Ogólnie nie chcę jakoś specjalnie krytykować tego sposobu naszej gry, natomiast wygląda na to, że sztab trenerski się przeliczył, a przez to, że do przerwy było już 0:2, trudno było to skorygować. Osobiście chciałbym, żeby GKS dążył do gry w piłkę i generalnie nie będę o to miał pretensji. Czasem jednak być może trzeba postawić na proste i bardziej… prymitywne środki. To tak jak z tym rozgrywaniem od tyłu, kiedy różne drużyny nieraz tak bardzo chcą ten schemat utrzymywać, że czasem, zamiast po prostu wywalić piłkę w oczywistej sytuacji, klepią ją sobie trzy metry od bramki i za chwilę dostają gonga.

A już nie bawiąc się w porównania, metafory i piękne słowa. Piast po prostu od początku meczu zaczął dosłownie spuszczać wpierdol naszym piłkarzom, a ci nie potrafili odpowiedzieć tym samym. I też dlatego przegraliśmy. Z Koroną GieKSa potrafiła pójść na noże. W meczu derbowym – zupełnie nie.

Wracając do tematu bramek samobójczych – to niesłychane, że GKS ma ich w tym sezonie już pięć. I solidarni są ze sobą środkowi obrońcy, bo już każdy z nich ma po jednym takim trafieniu. Piątego samobója zaliczył Kowal w Łodzi. Wiadomo, że jest to często pech, ale skoro sytuacja się powtarza – to jest jakiś defekt, nad którym pewnie trzeba popracować. Jest to jakaś niefrasobliwość naszych zawodników, może czasami wręcz lekka niechlujność.

Nie ma co płakać. Już nie będę się rozpisywał na temat opinii niektórych kibiców, bo poświęciłem na to poprzednie felietony i… straciłem sporo nerwów. Teraz nawet nie czytałem (jeszcze) wielu komentarzy, ale jeśli natknąłem się po tej porażce znów na zdanie jednego ancymona, że mamy fatalnego trenera, fatalnych piłkarzy i zespół na co najwyżej pierwszą ligę, to wiem po prostu, że mam do czynienia z osobą niezbyt lotną. Tyle.

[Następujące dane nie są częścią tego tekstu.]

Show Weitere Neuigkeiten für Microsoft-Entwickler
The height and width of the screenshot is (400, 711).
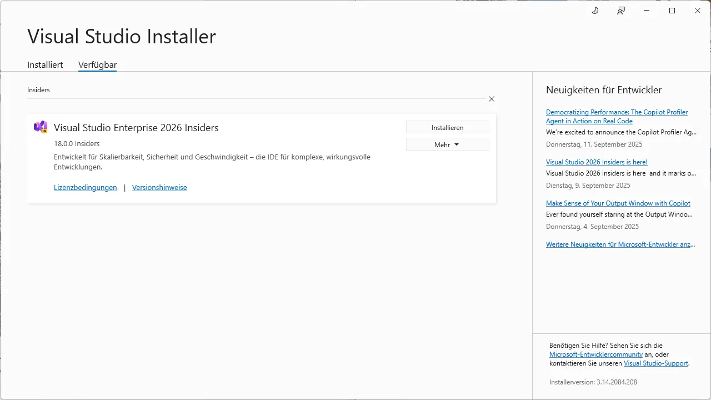coord(620,244)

Sam nie wierzyłem, że możemy ten mecz przegrać. Nie sądziłem natomiast, że zwycięstwo będzie formalnością. A już na pewno nie spodziewałem się, że Piast nas tak rozjedzie. Ten mecz ostatecznie był fatalny. Nie wychodziło nam nic. Piastowi wyszło wszystko. Powtórzę – wykorzystali wszystkie swoje sposobności otwierające im drogę do zwycięstwa. To oni byli wyrachowani. Ale matrycą była agresja.

Październikowo-listopadowy piękny sen z serią czterech zwycięstw się skończył, przyszła szara jesienna rzeczywistość. Jednak dziś jest kolejny dzień, a wkrótce następne. GieKSa to nie jest drużyna perfekcyjna i jeszcze nie jest na tyle dobra, żeby takie mecze jak z Piastem zdecydowanie wygrywać. Absolutnie jednak nie jesteśmy tak słabi, żeby znów mówić, że zlecimy z hukiem z ekstraklasy. Mogliśmy stworzyć sobie ultra-komfortową sytuację przed końcem rundy jesiennej. Nie udało się. Nadal musimy punktować, żeby zadomowić się mocniej w środku tabeli.

Przed nami przerwa reprezentacyjna, a po niej piekielnie ciężkie spotkania. Tak jak pisałem, o punkty będzie niebywale trudno, ale musimy grać swoje. Może z większą różnorodnością środków, w zależności od rywala. Skoro jednak Piast wygrał z GKS, to dlaczego GieKSa ma nie móc wygrać z Jagiellonią? W tej lidze wszystko jest możliwe. I katowiczan stać na punktowanie nawet z Jagą, Pogonią i Rakowem.

Także GieKSiarze nie ma co się załamywać i wchodzić w jakieś smuty. Zostawmy to ludziom, dla których frustracja jest życiowym paliwem. Niech dla nas paliwem będzie nieustający optymizm – oparty na faktach i doświadczeniu. Doświadczeniu takim, że GieKSa jeszcze dopiero co potrafiła bardzo dobrze grać w piłkę, być lepsza od przeciwników i wygrywać mecz za meczem.